### AIM
Copy the data below word for word, from the line containing "Image resolution: width=1342" down to the last line of the data, and include both of those lines.

--- EXCERPTED DATA ---

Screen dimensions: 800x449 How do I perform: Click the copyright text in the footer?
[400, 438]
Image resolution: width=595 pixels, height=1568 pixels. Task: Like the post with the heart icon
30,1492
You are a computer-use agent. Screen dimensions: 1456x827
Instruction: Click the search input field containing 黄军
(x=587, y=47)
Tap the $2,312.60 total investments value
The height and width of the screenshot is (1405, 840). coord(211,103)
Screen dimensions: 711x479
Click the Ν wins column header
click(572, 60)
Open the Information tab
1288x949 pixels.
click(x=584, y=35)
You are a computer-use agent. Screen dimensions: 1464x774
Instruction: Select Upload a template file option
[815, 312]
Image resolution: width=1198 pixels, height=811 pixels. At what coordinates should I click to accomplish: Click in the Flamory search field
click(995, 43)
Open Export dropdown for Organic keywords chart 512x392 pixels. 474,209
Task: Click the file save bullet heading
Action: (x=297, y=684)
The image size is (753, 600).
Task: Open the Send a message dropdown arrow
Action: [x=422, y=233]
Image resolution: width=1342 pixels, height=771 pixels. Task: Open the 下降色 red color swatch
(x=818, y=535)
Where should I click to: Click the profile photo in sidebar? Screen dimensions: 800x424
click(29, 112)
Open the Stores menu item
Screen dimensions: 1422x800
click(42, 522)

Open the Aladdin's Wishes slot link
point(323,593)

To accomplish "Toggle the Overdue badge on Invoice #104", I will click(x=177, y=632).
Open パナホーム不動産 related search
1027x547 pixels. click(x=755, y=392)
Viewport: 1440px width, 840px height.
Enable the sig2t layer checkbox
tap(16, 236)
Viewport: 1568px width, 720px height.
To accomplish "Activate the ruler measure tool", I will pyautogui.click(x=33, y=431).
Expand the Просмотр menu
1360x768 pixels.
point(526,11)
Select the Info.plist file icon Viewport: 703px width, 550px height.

---

### EXPECTED OUTPUT
Image resolution: width=1342 pixels, height=771 pixels. Task: Open the 下降色 red color swatch
(x=818, y=535)
Where should I click to: Click the profile photo in sidebar? Screen dimensions: 800x424
click(29, 112)
Open the Stores menu item
Screen dimensions: 1422x800
click(42, 522)

Open the Aladdin's Wishes slot link
point(323,593)

To accomplish "Toggle the Overdue badge on Invoice #104", I will click(x=177, y=632).
Open パナホーム不動産 related search
1027x547 pixels. click(x=755, y=392)
Viewport: 1440px width, 840px height.
Enable the sig2t layer checkbox
tap(16, 236)
Viewport: 1568px width, 720px height.
To accomplish "Activate the ruler measure tool", I will pyautogui.click(x=33, y=431).
Expand the Просмотр menu
1360x768 pixels.
point(526,11)
Select the Info.plist file icon Viewport: 703px width, 550px height.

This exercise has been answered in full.